| Task goal |
From the listing below, reproduce word for word the part that opens with the line containing "1024x766 pixels." and closes with the line containing "Sort table by Traversals column header"; reproduce nothing else.
*** Opening of Records shown ***
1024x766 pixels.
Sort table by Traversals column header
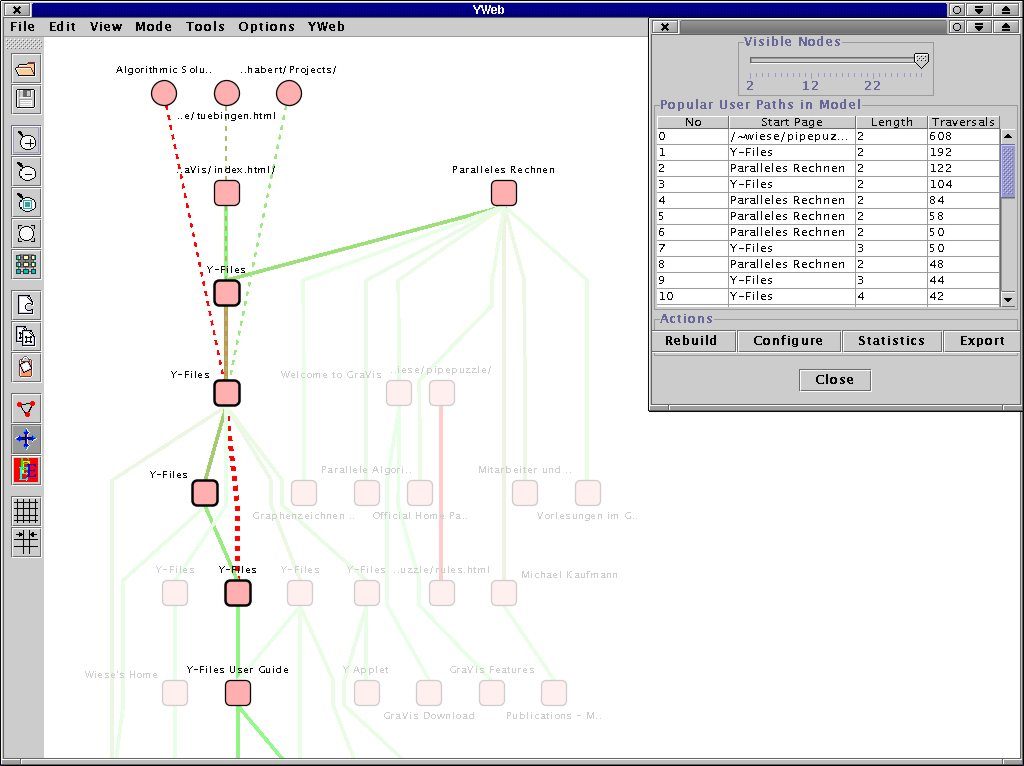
*** Close of Records shown ***
*** Opening of Records shown ***
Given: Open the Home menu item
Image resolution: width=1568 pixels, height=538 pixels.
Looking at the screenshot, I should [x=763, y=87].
*** Close of Records shown ***
*** Opening of Records shown ***
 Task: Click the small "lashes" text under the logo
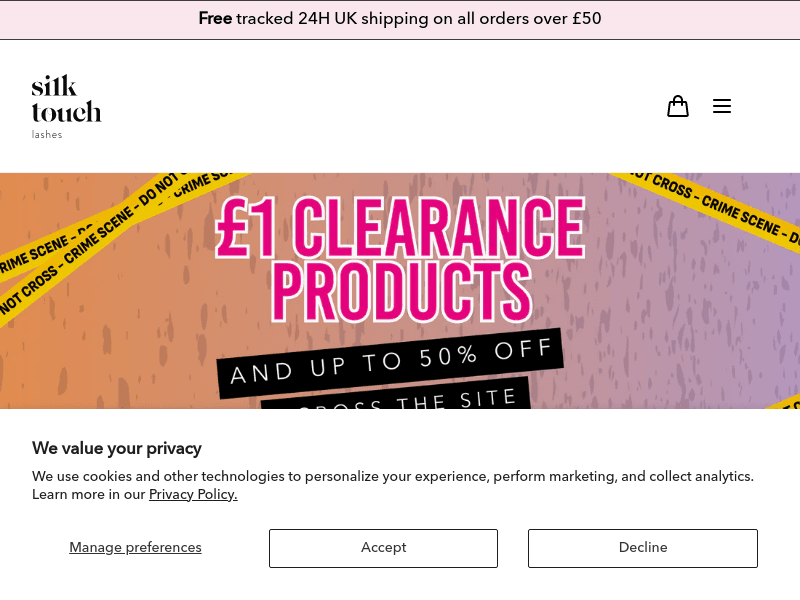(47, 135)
*** Close of Records shown ***
| Answer to this problem |
1024x766 pixels.
Sort table by Traversals column header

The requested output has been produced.